The announcement came in a speech Thursday night where Obama said he would prefer to work with Congress to come up with a permanent solution that could replace Thursday's action.

"I want to work with both parties to pass a more permanent legislative solution," he said.  

The program in part piggybacks off of the 2012 Deferred Action for Childhood Arrivals (DACA), which protected some immigrants who came to the United States as minors. 

The plan also will protect immigrants who have been here at least 5 years and whose children are citizens or have green cards.

The plan, however, excludes the parents of undocumented immigrants brought to the United States as minors. The plan also is not a path to citizenship, which is something only Congress can authorize. The protections also are not permanent legal status.

The plan also does not apply to those who come into the country recently, though Obama did not elaborate on how recently. The plan also does not apply for those who come into the country illegally in the future. 

The plans call for immigration officers to focus deportation efforts on felons.

"Even as we are a nation of immigrants, we are also a nation of laws. Undocumented workers broke our immigration laws, and I believe that they must be held accountable — especially those who may be dangerous," he said.  "That's why, over the past six years, deportations of criminals are up 80 percent. And that's why we're going to keep focusing enforcement resources on actual threats to our security. Felons, not families. Criminals, not children. Gang members, not a mother who's working hard to provide for her kids.

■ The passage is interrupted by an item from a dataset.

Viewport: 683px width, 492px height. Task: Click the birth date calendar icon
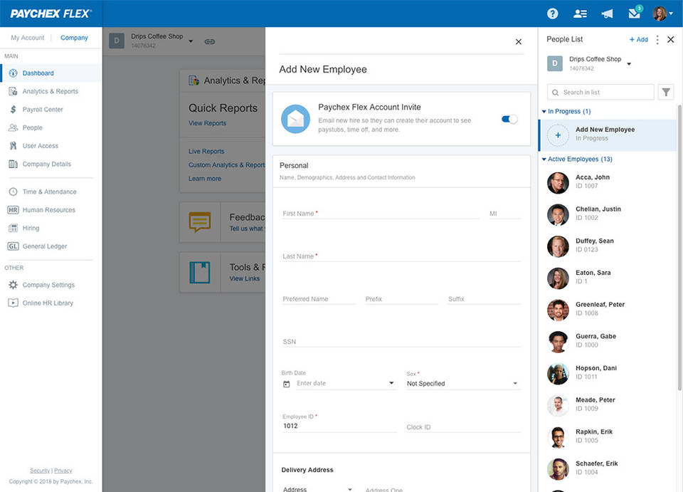click(287, 384)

We'll prioritize, just like law enforcement does every day." 

Obama said the change is not "amnesty." 

"Amnesty is the immigration system we have today—millions of people who live here without paying their taxes or playing by the rules," he said. 

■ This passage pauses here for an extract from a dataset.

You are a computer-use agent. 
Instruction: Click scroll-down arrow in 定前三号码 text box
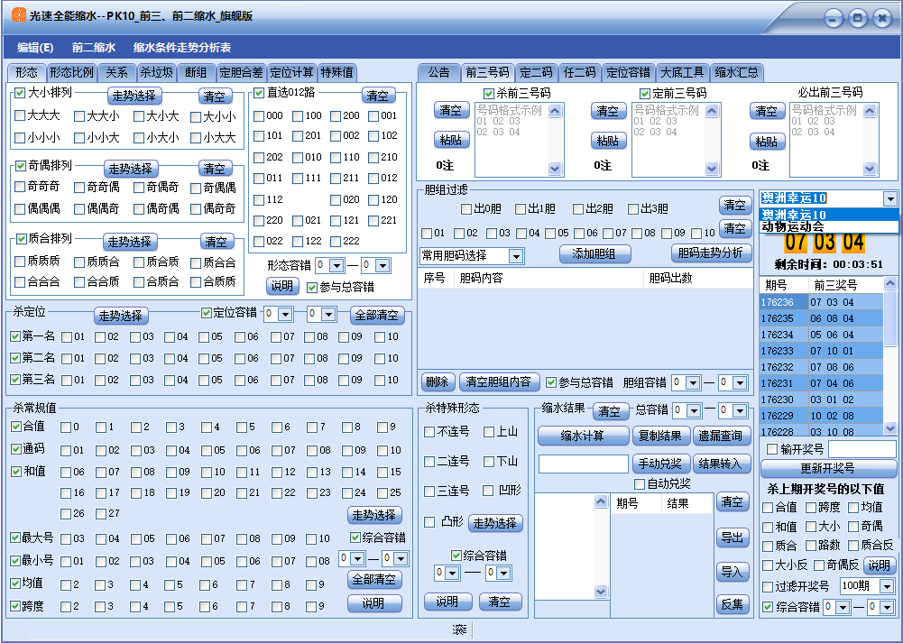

Obama said it is not practical to deport the millions of undocumented workers in the United States. 

"Mass amnesty would be unfair. Mass deportation would be both impossible and contrary to our character. What I'm describing is accountability -- a commonsense, middle ground approach," Obama said.

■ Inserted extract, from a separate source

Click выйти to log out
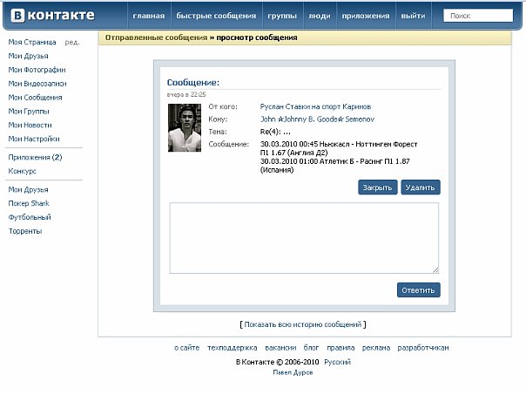Viewport: 526px width, 395px height. 413,16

"If you meet the criteria, you can come out of the shadows and get right with the law. If you're a criminal, you'll be deported. If you plan to enter the U.S. illegally, your chances of getting caught and sent back just went up."

Obama stressed that the plan includes beefed up border security and will include more resources for law enforcement as well as a smoother transition for skilled laborers, graduates and entrepreneurs. 

Republicans have claimed Obama’s moves are an executive overreach.

“President Obama’s politically motivated executive order is unprecedented,” Republican National Committee Chairman Reince Priebus said in a news release on the RNC website. “If he believed that his actions were urgent and that he had the Constitutional authority all along, why didn’t he think so for the last six years of his presidency?”

Republicans take over the Senate in January after winning a slew of seats in November elections.